- EXCERPTED DATA
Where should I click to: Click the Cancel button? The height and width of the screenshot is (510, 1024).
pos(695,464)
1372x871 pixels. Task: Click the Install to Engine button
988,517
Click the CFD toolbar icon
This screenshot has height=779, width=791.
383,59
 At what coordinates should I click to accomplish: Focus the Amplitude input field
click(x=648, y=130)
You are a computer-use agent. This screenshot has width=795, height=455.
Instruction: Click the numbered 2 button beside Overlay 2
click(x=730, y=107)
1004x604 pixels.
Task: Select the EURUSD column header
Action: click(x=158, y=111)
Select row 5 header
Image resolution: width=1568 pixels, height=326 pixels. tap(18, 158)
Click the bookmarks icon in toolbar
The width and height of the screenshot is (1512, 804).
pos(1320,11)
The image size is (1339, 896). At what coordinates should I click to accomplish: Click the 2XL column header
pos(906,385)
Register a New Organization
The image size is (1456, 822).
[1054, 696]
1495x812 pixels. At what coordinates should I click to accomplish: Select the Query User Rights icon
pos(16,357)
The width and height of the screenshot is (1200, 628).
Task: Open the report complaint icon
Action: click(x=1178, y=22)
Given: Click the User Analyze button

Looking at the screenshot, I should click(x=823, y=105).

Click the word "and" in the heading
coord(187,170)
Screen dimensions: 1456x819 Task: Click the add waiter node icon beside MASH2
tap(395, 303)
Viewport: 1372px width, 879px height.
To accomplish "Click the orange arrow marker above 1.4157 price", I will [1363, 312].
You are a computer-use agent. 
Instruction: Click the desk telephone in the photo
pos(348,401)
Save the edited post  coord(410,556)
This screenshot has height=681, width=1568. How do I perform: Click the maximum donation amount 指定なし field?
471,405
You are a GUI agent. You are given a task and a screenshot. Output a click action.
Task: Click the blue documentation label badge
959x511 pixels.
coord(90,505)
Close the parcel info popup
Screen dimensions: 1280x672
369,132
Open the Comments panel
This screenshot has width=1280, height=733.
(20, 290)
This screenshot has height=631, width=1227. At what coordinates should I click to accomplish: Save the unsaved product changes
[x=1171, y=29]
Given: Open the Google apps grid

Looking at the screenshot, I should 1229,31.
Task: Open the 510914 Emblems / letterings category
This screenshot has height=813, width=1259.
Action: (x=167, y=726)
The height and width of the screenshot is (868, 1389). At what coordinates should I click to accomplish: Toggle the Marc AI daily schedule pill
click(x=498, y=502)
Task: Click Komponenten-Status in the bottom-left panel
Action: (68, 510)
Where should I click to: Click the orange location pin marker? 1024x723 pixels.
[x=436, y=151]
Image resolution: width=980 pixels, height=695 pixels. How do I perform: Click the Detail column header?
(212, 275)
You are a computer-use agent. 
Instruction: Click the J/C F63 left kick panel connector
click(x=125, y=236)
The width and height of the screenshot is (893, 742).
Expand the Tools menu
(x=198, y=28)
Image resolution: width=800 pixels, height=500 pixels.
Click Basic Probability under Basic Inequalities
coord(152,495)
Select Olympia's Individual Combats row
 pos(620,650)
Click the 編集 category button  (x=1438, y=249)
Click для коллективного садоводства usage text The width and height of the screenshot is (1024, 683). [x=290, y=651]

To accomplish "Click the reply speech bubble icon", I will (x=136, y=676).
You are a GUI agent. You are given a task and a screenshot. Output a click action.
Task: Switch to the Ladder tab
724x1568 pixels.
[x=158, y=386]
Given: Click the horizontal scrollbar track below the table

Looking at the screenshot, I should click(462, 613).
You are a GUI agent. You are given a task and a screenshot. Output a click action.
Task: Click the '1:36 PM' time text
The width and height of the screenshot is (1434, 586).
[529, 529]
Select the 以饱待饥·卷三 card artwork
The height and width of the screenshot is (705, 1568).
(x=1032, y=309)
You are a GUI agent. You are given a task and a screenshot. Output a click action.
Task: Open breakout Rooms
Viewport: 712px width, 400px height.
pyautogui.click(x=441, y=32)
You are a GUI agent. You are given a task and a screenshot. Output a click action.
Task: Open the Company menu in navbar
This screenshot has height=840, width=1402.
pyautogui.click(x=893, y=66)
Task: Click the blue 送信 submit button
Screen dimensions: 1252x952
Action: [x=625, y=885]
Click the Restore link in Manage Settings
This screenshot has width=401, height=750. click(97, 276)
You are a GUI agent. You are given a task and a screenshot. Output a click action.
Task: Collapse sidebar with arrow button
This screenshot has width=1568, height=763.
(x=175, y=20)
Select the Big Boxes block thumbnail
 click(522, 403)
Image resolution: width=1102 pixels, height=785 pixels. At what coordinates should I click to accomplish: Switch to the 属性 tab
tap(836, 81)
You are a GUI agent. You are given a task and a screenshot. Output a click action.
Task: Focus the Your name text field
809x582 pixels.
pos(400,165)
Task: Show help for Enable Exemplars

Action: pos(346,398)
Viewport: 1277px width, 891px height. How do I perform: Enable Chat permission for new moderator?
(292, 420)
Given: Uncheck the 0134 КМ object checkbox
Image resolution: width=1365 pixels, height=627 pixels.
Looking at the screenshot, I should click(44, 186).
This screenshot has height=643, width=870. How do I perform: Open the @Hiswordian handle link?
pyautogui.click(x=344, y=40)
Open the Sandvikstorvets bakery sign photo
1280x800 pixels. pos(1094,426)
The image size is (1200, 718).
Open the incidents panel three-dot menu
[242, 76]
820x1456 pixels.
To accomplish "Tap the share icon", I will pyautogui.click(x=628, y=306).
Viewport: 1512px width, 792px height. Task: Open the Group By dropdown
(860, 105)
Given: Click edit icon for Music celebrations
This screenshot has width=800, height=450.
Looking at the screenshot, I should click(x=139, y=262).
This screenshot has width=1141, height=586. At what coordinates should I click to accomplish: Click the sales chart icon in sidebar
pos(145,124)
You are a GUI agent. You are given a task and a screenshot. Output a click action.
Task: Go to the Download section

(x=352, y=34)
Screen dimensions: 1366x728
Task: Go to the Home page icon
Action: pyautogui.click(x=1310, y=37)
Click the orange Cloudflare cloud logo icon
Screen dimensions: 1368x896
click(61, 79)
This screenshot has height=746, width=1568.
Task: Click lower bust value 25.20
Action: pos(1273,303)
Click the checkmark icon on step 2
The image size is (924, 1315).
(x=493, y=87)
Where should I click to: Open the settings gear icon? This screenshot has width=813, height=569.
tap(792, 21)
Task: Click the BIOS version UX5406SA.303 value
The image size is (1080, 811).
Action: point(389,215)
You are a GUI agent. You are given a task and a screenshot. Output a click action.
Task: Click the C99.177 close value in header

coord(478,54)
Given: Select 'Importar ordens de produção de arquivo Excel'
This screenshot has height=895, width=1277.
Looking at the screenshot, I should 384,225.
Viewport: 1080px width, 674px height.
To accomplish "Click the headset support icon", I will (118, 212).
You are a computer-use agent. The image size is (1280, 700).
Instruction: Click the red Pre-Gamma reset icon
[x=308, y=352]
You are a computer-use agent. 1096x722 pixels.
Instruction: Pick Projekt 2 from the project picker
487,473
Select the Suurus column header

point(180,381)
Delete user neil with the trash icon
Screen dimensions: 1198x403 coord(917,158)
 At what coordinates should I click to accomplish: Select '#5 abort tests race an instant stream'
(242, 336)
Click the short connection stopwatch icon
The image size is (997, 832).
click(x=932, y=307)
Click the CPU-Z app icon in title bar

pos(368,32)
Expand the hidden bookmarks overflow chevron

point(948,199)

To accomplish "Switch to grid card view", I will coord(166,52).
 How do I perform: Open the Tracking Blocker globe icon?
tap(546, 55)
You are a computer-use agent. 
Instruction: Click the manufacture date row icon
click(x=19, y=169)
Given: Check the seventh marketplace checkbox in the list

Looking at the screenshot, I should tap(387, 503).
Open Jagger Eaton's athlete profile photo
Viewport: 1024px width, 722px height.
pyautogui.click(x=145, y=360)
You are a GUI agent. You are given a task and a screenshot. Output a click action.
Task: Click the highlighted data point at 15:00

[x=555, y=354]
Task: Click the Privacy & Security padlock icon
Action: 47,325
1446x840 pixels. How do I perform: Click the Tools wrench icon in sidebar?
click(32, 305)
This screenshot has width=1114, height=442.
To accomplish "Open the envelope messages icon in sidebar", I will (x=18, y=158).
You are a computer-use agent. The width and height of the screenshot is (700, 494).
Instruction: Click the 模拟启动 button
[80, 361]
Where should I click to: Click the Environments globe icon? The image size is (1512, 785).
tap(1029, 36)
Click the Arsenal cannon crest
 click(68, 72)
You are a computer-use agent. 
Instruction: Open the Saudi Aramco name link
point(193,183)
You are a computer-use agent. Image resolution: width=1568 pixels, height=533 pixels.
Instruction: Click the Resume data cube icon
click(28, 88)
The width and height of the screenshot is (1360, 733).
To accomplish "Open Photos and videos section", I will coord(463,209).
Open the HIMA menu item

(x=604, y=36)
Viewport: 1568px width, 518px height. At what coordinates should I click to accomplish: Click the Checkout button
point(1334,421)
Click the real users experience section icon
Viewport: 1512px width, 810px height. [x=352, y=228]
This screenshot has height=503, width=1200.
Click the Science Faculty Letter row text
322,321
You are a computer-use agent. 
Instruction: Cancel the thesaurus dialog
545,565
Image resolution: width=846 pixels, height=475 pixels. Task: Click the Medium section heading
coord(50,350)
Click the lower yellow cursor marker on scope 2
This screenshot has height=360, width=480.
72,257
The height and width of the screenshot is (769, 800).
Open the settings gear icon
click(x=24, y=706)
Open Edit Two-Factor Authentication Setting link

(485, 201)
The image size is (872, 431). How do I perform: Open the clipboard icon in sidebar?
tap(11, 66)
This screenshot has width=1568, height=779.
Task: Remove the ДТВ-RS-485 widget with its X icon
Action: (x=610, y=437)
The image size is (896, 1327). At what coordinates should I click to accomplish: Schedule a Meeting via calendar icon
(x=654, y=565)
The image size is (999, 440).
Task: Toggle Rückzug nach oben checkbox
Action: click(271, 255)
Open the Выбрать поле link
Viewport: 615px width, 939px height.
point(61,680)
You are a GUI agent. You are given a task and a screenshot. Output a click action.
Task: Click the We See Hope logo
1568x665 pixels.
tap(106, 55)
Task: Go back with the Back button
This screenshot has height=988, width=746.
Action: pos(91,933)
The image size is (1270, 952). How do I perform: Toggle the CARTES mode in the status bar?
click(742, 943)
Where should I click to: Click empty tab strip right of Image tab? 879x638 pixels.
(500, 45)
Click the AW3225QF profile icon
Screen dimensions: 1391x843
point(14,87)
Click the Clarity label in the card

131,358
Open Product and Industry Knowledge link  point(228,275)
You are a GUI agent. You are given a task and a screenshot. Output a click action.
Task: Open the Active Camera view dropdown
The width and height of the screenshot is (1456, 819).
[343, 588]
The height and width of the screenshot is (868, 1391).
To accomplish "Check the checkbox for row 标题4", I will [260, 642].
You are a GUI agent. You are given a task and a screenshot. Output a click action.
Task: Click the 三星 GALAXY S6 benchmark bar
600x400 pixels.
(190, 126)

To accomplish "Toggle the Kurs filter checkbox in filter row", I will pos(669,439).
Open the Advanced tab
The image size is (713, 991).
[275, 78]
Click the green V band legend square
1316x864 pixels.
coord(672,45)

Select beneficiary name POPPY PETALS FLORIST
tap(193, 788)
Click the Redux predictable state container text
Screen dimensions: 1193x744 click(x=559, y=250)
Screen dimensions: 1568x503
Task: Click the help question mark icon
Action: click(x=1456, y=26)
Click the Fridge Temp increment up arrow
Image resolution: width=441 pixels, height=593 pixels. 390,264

- OBJECTIVE
Find every line in the data above that contains the word "profile" and copy each one.

- SOLUTION BELOW
Open Jagger Eaton's athlete profile photo
Click the AW3225QF profile icon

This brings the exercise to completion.